Selain jumlah kelahiran, angka pernikahan pun turun 5,9% jadi 489.281 pasangan menikah, turun di bawah 500 ribu untuk pertama kalinya dalam 90 tahun. Rendahnya angka pernikahan ini pula yang jadi biang keladi minimnya kelahiran bayi.

Ya, angka kelahiran yang rendah di Jepang disebabkan banyak warganya yang memilih tak berkeluarga dan tak mau punya anak. Untuk itulah pemerintahnya mencoba berbagai cara untuk menghadapi masalah tersebut.


Salah satunya adalah membuat aplikasi ala Tinder, yang dijadwalkan akan dirilis pada musim panas tahun 2024 ini.

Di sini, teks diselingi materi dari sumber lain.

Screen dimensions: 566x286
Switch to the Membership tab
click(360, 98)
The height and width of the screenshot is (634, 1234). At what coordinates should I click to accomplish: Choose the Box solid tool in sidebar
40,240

Meski tujuannya sama-sama untuk mencari jodoh, aplikasi besutan pemerintah Jepang ini punya regulasi yang lebih ketat.

Contohnya, pengguna diwajibkan mendaftar menggunakan KTP dan mencantumkan slip gajinya. Selain itu pendaftar harus menjawab 15 pertanyaan terkait latar belakang mereka, dari mulai tingkat pendidikan sampai riwayat pekerjaan. Mereka pun diwajibkan menandatangani pernyataan yang menyebutkan mereka memang mencari pasangan untuk menikah, bukan sekadar bersenang-senang.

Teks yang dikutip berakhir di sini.